[Saved data entries]
====

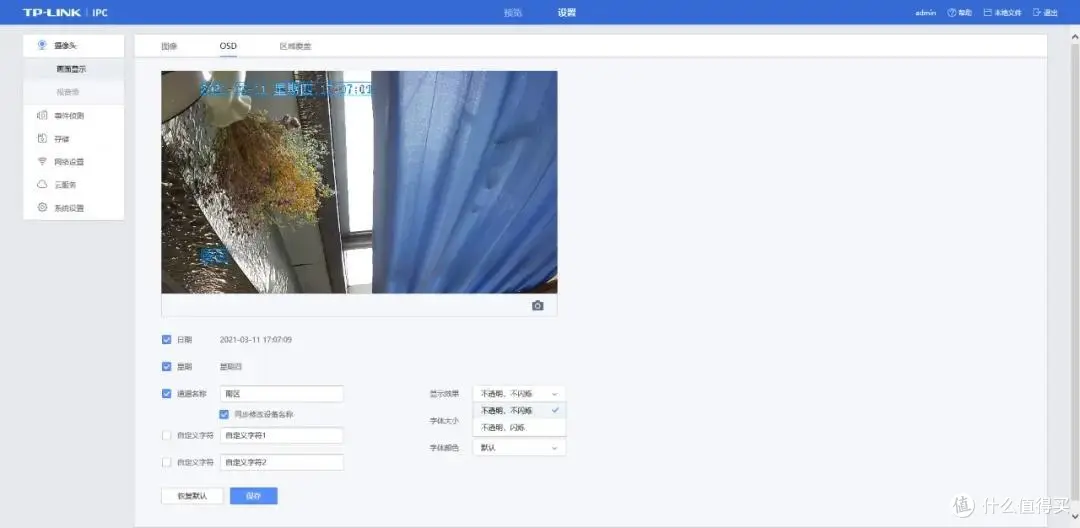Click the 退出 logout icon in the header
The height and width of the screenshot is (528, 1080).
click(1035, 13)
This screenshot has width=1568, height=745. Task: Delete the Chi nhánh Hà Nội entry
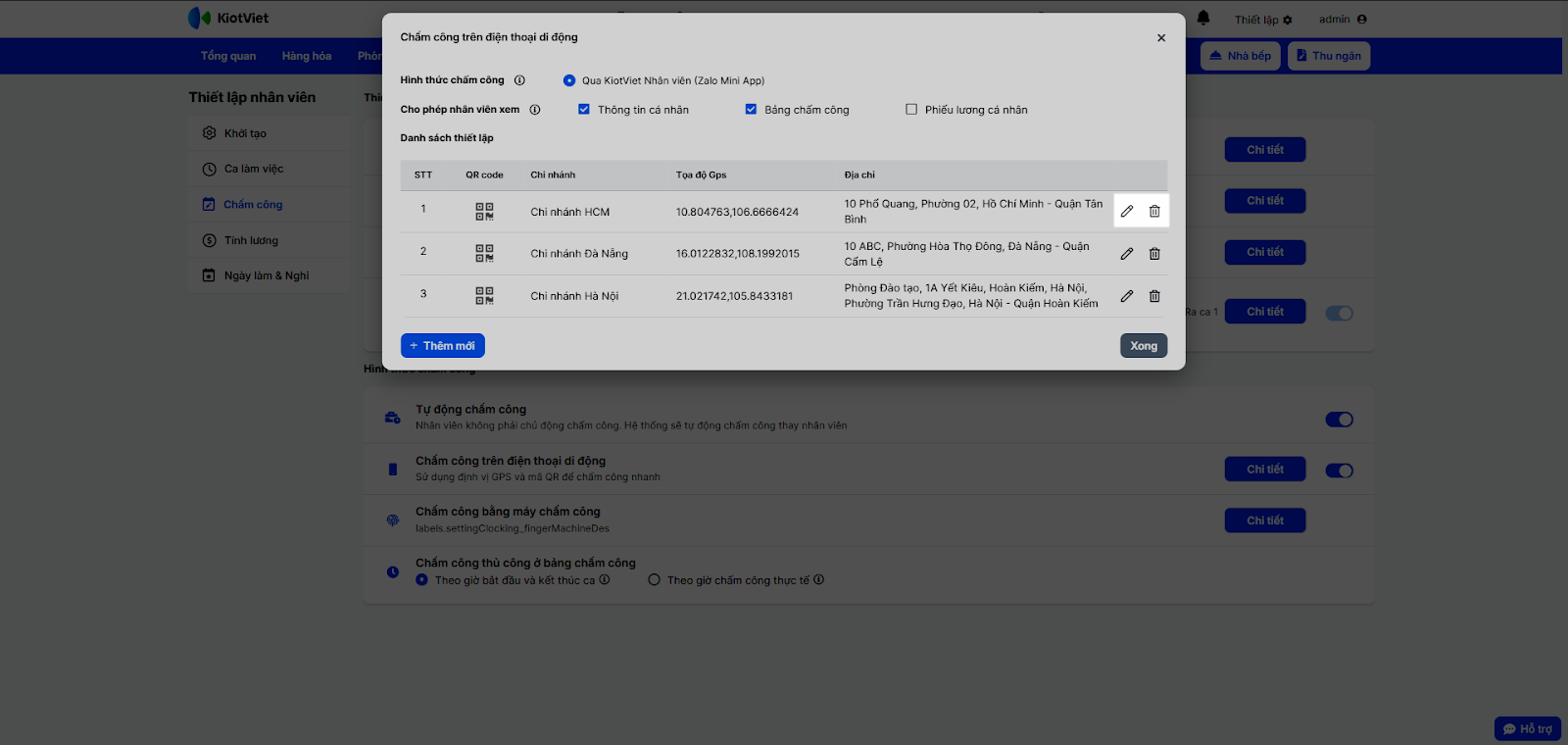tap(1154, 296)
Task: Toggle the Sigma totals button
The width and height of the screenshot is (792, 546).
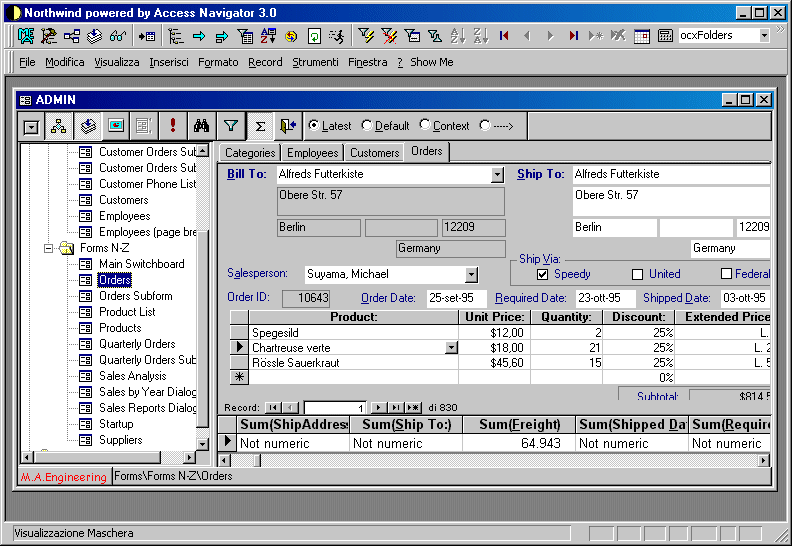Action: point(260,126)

====

#### [Task description]
From the line containing "This screenshot has" through the last line of the entries, both included, print each line exactly and omit any picture.

#### [The completed task]
This screenshot has width=1568, height=745. Task: Delete the Chi nhánh Hà Nội entry
tap(1154, 296)
Task: Toggle the Sigma totals button
The width and height of the screenshot is (792, 546).
Action: point(260,126)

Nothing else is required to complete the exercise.